The terrestrial branch of water cycle is mainly influenced by the climate and human activities, the interaction between these elements and hydrological process as well. With population growth and socio-economic development, the impact of human activities such as land use change, water use consumption and ecosystem environment change will be increasing. Recently, in some river basins located in North China, the impact of human activities such as groundwater overexploitation, irrigation loss and evaporation from reservoirs is exceeding the impact of climate variability and climate warming on terrestrial hydrological cycle. The changing terrestrial hydrological cycle leads to decreasing runoff in short and decadal time scale. The water and heat exchanges between land and atmosphere created by either nature or anthropogenic sources are important not only to atmosphere, but also bringing impact to the outcomes of soil moisture, evaporation and runoff directly. Having reviewed the above mentioned, the paper discussed the weakness of ongoing method in the study of climate change impact on hydrological cycle.
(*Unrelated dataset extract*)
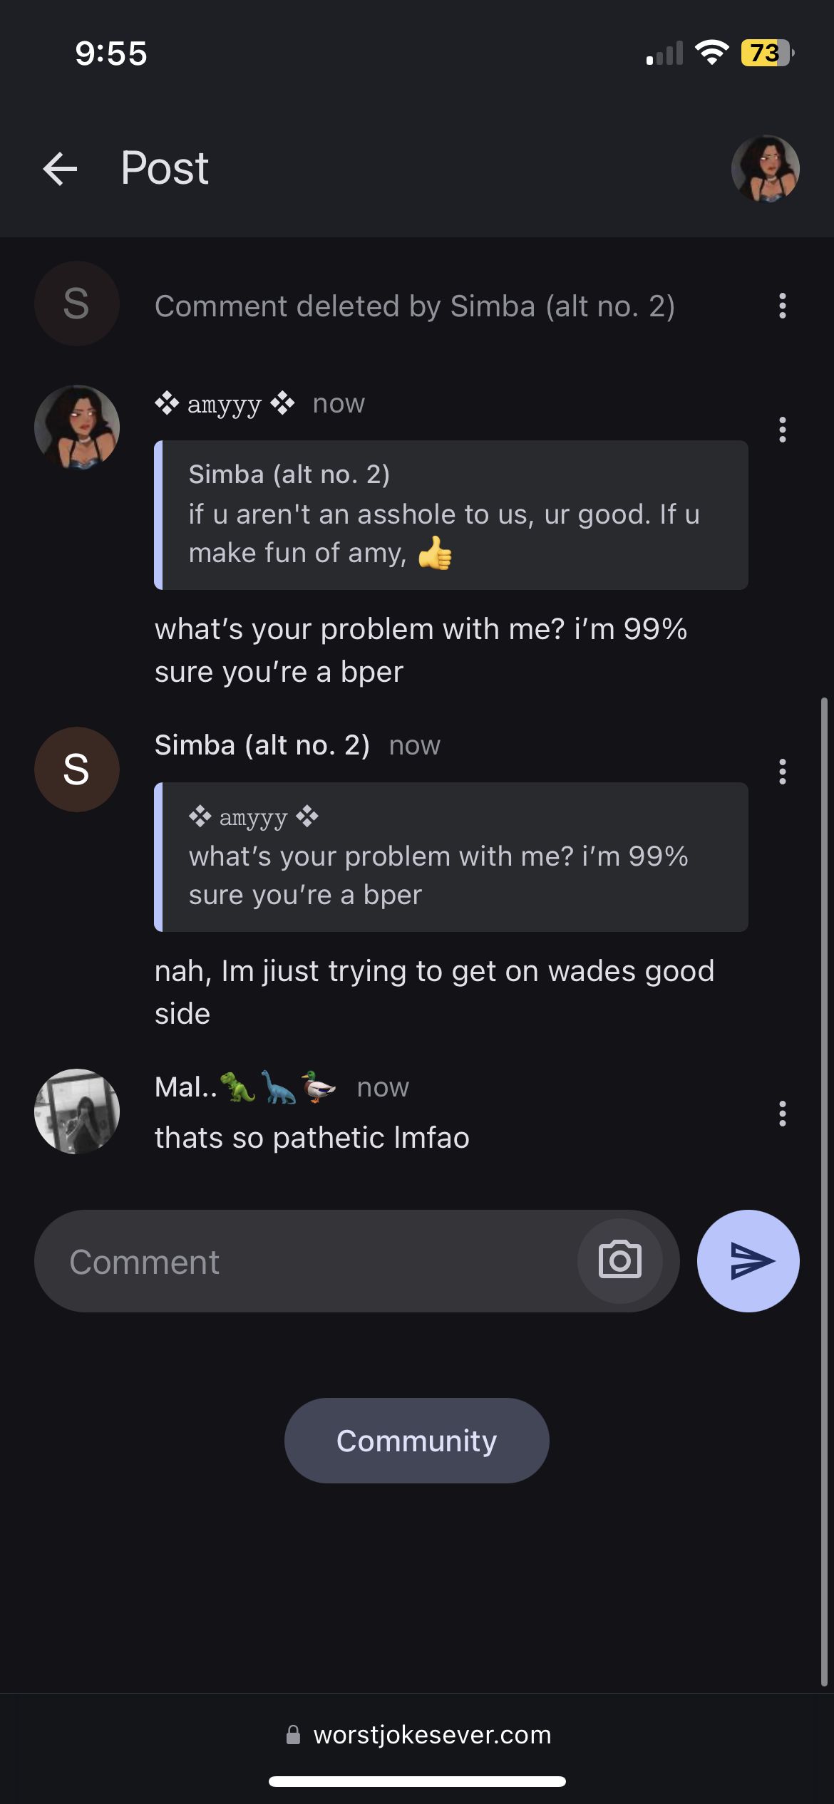Open amyyy's profile picture
This screenshot has height=1804, width=834.
click(77, 427)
Being one way from outputs of GCM as the climatic scenarios input to the hydrological model, the change in terrestrial hydrological cycle caused by climate warming and human activities can hardly be involved in the feedback to atmosphere. Considering the large contribution of land surface evaporation in precipitation over land, it thus leads to inaccurate rainfall prediction and incorrect describing the change of land surface hydrological cycle as well. Nowadays, both climatologists and hydrologists from geophysical science group have gained successfully in the study on land surface model in GCM and macroscale hydrological models respectively, which are two aspects of compensation each to other in describing the land surface hydrological cycle and will provide the possibility of coupled hydro-climate model in the future study of climate change impact. The human activities make additional difficulties to land surface parameterization. How to improve the description of terrestrial hydrological cycle in the changing environment from climate warming and intensive human activities is still the challenge for coupled hydrology climate models.